"I was very surprised and amazed," Guyton said of the recent honor.
As North High principal from 1988-1991, Guyton directed the school through a major evaluation and accreditation, and planned for major renovations to the school on Pennsylvania Avenue.
She said she also experienced 18 bomb threats and a measles scare that prompted the health department to require all students to get booster shots.
Guyton, who started teaching in 1956, earned her undergraduate degree from Hood College and her master's degree from Shippensburg University.
Guyton said she was lucky to have come into the field of education at a time when closed-circuit television instruction was beginning to emerge in Washington County. She was involved in the 1956 workshop that led to the innovative educational approach.
"I taught 12th-grade English from the studio," Guyton said.
From 1960 and 1967, Guyton took time off from teaching to raise two sons.
"When I came back to work in the spring of 1967, there was an opening at North Potomac Junior High School, but I took the TV job teaching 12th-grade English again," she said.
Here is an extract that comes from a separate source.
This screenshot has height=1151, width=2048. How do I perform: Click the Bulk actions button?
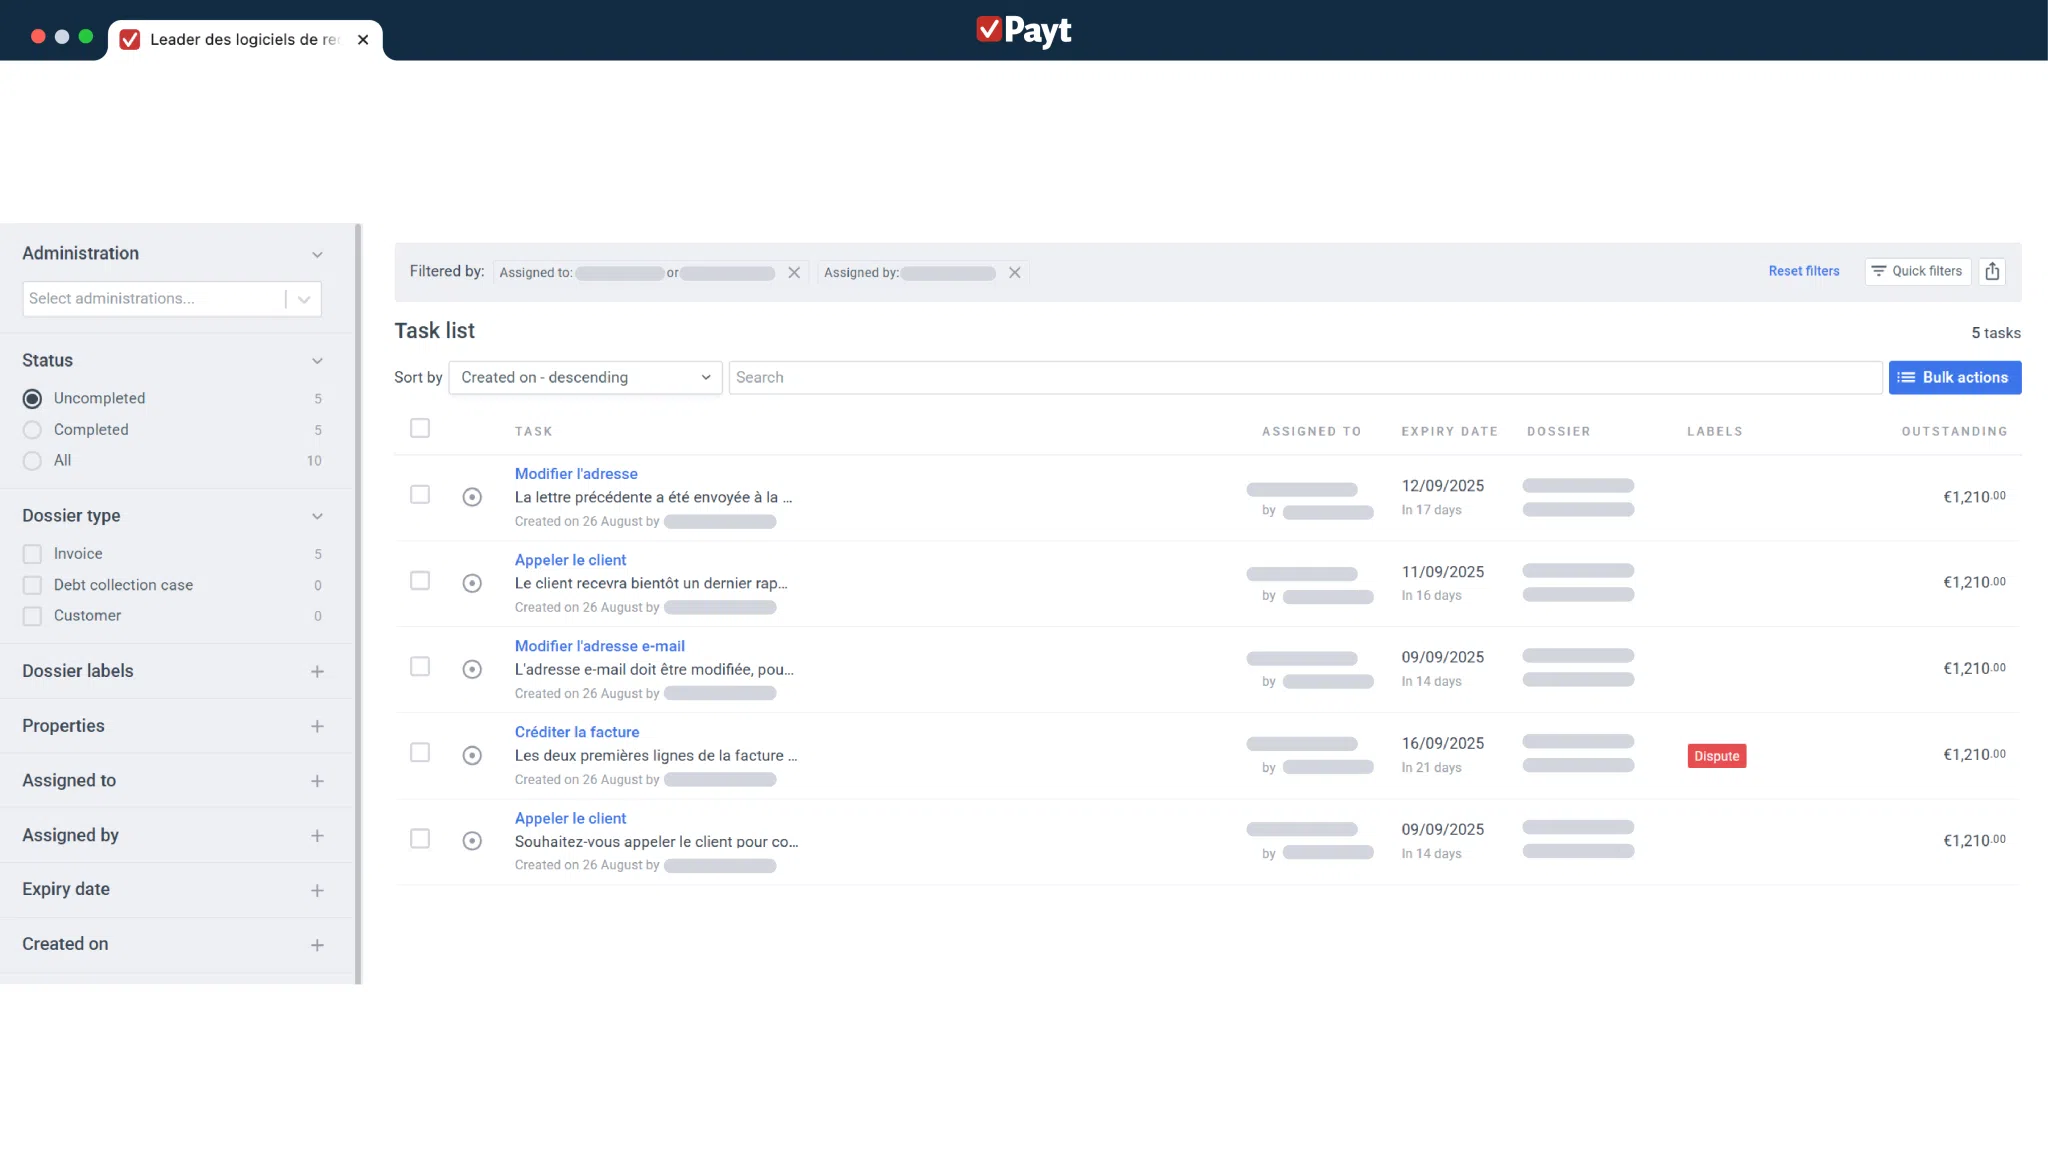tap(1954, 377)
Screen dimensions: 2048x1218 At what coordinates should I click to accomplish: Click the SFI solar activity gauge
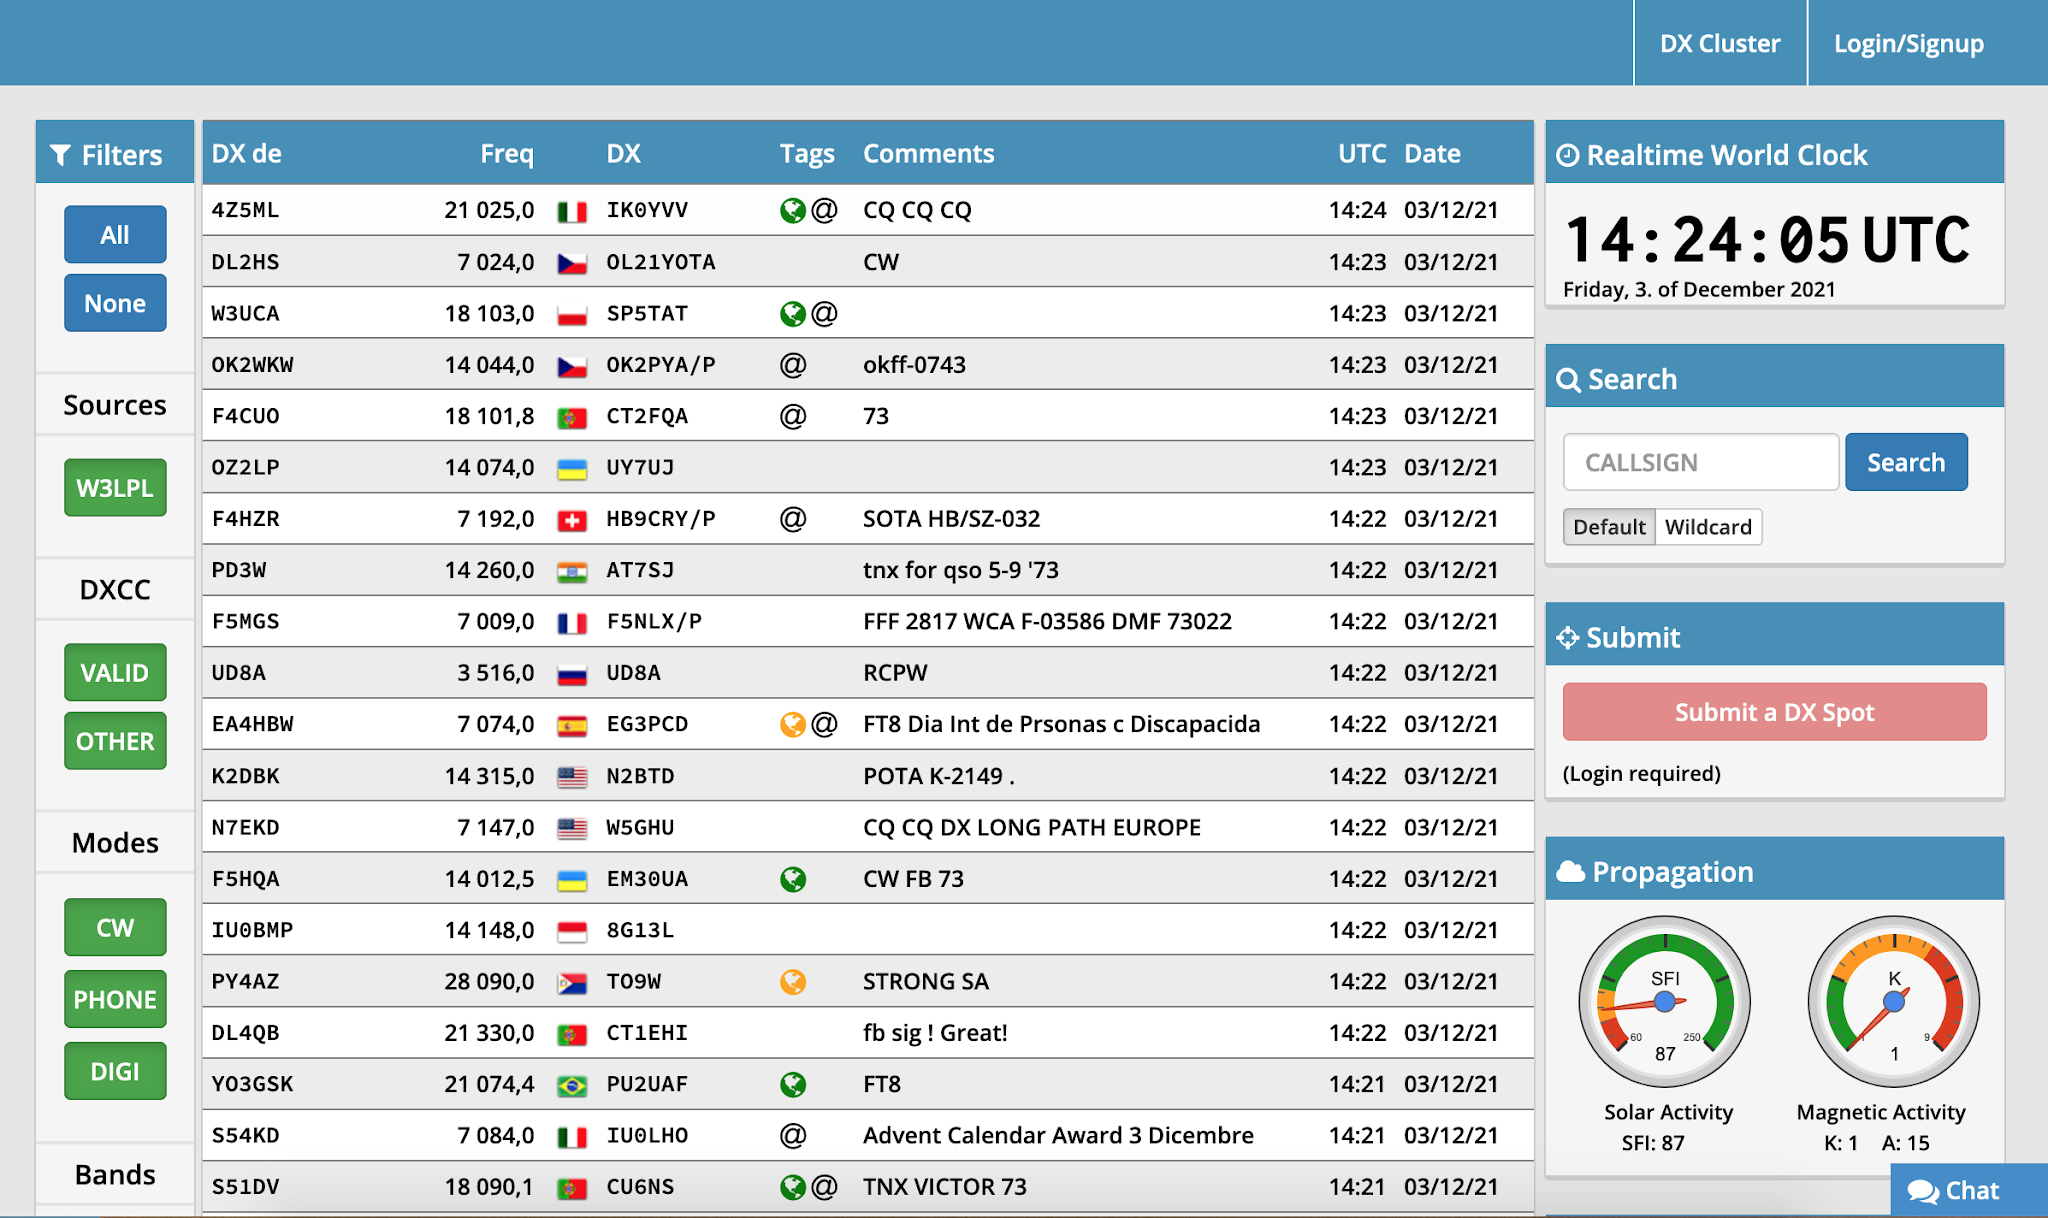click(1664, 1001)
During the time she was off, the program flourished. There was more staff and better studios for the TV classes, and there even were remote telecasts.
Guyton said when she is out in public it's not unusual for former students to recognize her as their TV teacher.
"We just had a reunion of the TV staff in late September and there were about 100 in attendance," she said.
For six years after she "retired," Guyton was the part-time Tech Prep coordinator for public schools and area colleges with the business and professional community.
Now, she is involved with Bible study and two committees at her church, Trinity Lutheran. She and her husband Gerald also volunteer for Maryland Symphony Orchestra activities.